- SOURCE INFORMATION -

┄┄┄┄┄┄

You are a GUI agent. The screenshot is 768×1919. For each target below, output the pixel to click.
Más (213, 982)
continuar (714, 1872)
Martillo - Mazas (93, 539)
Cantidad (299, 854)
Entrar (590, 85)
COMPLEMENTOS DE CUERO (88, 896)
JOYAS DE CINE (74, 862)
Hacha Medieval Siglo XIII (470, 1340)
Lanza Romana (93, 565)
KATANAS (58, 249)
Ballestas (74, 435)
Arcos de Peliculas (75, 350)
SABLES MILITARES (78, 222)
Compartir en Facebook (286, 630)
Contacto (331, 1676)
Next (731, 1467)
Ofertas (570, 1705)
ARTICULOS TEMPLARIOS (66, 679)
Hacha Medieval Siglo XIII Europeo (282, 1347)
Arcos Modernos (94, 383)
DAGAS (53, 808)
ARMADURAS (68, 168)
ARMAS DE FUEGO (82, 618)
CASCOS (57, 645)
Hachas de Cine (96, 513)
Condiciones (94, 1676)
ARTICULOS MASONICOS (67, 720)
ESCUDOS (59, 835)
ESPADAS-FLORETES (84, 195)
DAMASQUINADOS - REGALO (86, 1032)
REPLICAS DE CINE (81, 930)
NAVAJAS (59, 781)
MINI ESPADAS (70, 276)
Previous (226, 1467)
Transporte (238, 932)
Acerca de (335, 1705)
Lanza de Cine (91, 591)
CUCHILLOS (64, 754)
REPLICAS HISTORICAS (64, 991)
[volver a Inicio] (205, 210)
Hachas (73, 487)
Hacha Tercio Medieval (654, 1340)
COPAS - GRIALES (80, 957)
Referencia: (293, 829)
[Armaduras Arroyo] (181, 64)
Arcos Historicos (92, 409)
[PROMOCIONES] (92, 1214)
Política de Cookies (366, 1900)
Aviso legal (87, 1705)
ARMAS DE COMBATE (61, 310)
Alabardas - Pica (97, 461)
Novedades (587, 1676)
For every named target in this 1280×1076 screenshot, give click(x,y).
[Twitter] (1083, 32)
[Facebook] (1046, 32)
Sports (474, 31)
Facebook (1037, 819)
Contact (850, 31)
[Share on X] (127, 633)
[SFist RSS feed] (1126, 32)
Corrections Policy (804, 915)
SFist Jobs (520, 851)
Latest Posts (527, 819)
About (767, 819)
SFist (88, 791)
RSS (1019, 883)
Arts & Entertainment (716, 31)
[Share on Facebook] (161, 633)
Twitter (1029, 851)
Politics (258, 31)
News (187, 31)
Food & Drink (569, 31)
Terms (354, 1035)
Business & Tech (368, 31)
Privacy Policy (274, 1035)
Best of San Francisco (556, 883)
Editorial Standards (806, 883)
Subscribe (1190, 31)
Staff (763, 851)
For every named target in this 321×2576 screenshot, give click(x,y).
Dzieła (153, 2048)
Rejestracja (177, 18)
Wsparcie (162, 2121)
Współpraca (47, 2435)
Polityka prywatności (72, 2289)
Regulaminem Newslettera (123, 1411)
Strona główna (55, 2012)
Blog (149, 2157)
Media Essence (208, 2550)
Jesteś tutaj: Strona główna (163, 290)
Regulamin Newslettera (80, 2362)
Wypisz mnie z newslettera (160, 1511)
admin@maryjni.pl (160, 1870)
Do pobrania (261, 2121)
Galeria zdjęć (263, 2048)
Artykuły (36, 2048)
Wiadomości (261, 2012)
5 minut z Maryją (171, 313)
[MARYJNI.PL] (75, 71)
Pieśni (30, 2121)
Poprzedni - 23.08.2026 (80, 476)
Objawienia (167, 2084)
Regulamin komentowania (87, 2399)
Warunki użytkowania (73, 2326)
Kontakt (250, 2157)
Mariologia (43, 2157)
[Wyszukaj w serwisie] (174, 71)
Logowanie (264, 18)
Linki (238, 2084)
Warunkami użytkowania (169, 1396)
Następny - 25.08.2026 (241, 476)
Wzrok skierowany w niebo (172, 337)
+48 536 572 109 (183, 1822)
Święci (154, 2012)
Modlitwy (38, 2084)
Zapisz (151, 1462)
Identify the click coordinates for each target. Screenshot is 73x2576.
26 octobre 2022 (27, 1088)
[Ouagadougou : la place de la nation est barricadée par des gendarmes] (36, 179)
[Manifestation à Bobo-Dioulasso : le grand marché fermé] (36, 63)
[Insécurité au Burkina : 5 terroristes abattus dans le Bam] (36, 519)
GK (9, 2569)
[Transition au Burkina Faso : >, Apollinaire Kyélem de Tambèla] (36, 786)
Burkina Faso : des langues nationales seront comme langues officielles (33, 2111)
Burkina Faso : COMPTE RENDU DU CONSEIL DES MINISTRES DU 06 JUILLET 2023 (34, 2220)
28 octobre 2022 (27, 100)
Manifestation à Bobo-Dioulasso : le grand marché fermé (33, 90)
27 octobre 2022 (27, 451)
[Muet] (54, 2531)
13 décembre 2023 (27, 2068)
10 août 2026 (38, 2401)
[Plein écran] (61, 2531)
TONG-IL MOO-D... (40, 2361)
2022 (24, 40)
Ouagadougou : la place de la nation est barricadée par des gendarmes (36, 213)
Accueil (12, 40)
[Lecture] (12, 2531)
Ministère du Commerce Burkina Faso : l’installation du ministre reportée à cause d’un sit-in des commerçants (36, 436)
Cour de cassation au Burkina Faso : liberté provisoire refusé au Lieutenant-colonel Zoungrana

┄┄┄┄┄┄

- EXERCISE -
The entire set of records should be returned exactly.

- ANSWER TO THIS EXERCISE -
You are a GUI agent. The screenshot is 768×1919. For each target below, output the pixel to click.
Más (213, 982)
continuar (714, 1872)
Martillo - Mazas (93, 539)
Cantidad (299, 854)
Entrar (590, 85)
COMPLEMENTOS DE CUERO (88, 896)
JOYAS DE CINE (74, 862)
Hacha Medieval Siglo XIII (470, 1340)
Lanza Romana (93, 565)
KATANAS (58, 249)
Ballestas (74, 435)
Arcos de Peliculas (75, 350)
SABLES MILITARES (78, 222)
Compartir en Facebook (286, 630)
Contacto (331, 1676)
Next (731, 1467)
Ofertas (570, 1705)
ARTICULOS TEMPLARIOS (66, 679)
Hacha Medieval Siglo XIII Europeo (282, 1347)
Arcos Modernos (94, 383)
DAGAS (53, 808)
ARMADURAS (68, 168)
ARMAS DE FUEGO (82, 618)
CASCOS (57, 645)
Hachas de Cine (96, 513)
Condiciones (94, 1676)
ARTICULOS MASONICOS (67, 720)
ESCUDOS (59, 835)
ESPADAS-FLORETES (84, 195)
DAMASQUINADOS - REGALO (86, 1032)
REPLICAS DE CINE (81, 930)
NAVAJAS (59, 781)
MINI ESPADAS (70, 276)
Previous (226, 1467)
Transporte (238, 932)
Acerca de (335, 1705)
Lanza de Cine (91, 591)
CUCHILLOS (64, 754)
REPLICAS HISTORICAS (64, 991)
[volver a Inicio] (205, 210)
Hachas (73, 487)
Hacha Tercio Medieval (654, 1340)
COPAS - GRIALES (80, 957)
Referencia: (293, 829)
[Armaduras Arroyo] (181, 64)
Arcos Historicos (92, 409)
[PROMOCIONES] (92, 1214)
Política de Cookies (366, 1900)
Aviso legal (87, 1705)
ARMAS DE COMBATE (61, 310)
Alabardas - Pica (97, 461)
Novedades (587, 1676)
For every named target in this 1280×1076 screenshot, give click(x,y).
[Twitter] (1083, 32)
[Facebook] (1046, 32)
Sports (474, 31)
Facebook (1037, 819)
Contact (850, 31)
[Share on X] (127, 633)
[SFist RSS feed] (1126, 32)
Corrections Policy (804, 915)
SFist Jobs (520, 851)
Latest Posts (527, 819)
About (767, 819)
SFist (88, 791)
RSS (1019, 883)
Arts & Entertainment (716, 31)
[Share on Facebook] (161, 633)
Twitter (1029, 851)
Politics (258, 31)
News (187, 31)
Food & Drink (569, 31)
Terms (354, 1035)
Business & Tech (368, 31)
Privacy Policy (274, 1035)
Best of San Francisco (556, 883)
Editorial Standards (806, 883)
Subscribe (1190, 31)
Staff (763, 851)
For every named target in this 321×2576 screenshot, give click(x,y).
Dzieła (153, 2048)
Rejestracja (177, 18)
Wsparcie (162, 2121)
Współpraca (47, 2435)
Polityka prywatności (72, 2289)
Regulaminem Newslettera (123, 1411)
Strona główna (55, 2012)
Blog (149, 2157)
Media Essence (208, 2550)
Jesteś tutaj: Strona główna (163, 290)
Regulamin Newslettera (80, 2362)
Wypisz mnie z newslettera (160, 1511)
admin@maryjni.pl (160, 1870)
Do pobrania (261, 2121)
Galeria zdjęć (263, 2048)
Artykuły (36, 2048)
Wiadomości (261, 2012)
5 minut z Maryją (171, 313)
[MARYJNI.PL] (75, 71)
Pieśni (30, 2121)
Poprzedni - 23.08.2026 (80, 476)
Objawienia (167, 2084)
Regulamin komentowania (87, 2399)
Warunki użytkowania (73, 2326)
Kontakt (250, 2157)
Mariologia (43, 2157)
[Wyszukaj w serwisie] (174, 71)
Logowanie (264, 18)
Linki (238, 2084)
Warunkami użytkowania (169, 1396)
Następny - 25.08.2026 (241, 476)
Wzrok skierowany w niebo (172, 337)
+48 536 572 109 (183, 1822)
Święci (154, 2012)
Modlitwy (38, 2084)
Zapisz (151, 1462)
Identify the click coordinates for each target. Screenshot is 73x2576.
26 octobre 2022 (27, 1088)
[Ouagadougou : la place de la nation est barricadée par des gendarmes] (36, 179)
[Manifestation à Bobo-Dioulasso : le grand marché fermé] (36, 63)
[Insécurité au Burkina : 5 terroristes abattus dans le Bam] (36, 519)
GK (9, 2569)
[Transition au Burkina Faso : >, Apollinaire Kyélem de Tambèla] (36, 786)
Burkina Faso : des langues nationales seront comme langues officielles (33, 2111)
Burkina Faso : COMPTE RENDU DU CONSEIL DES MINISTRES DU 06 JUILLET 2023 (34, 2220)
28 octobre 2022 (27, 100)
Manifestation à Bobo-Dioulasso : le grand marché fermé (33, 90)
27 octobre 2022 (27, 451)
[Muet] (54, 2531)
13 décembre 2023 (27, 2068)
10 août 2026 (38, 2401)
[Plein écran] (61, 2531)
TONG-IL MOO-D... (40, 2361)
2022 (24, 40)
Ouagadougou : la place de la nation est barricadée par des gendarmes (36, 213)
Accueil (12, 40)
[Lecture] (12, 2531)
Ministère du Commerce Burkina Faso : l’installation du ministre reportée à cause d’un sit-in des commerçants (36, 436)
Cour de cassation au Burkina Faso : liberté provisoire refusé au Lieutenant-colonel Zoungrana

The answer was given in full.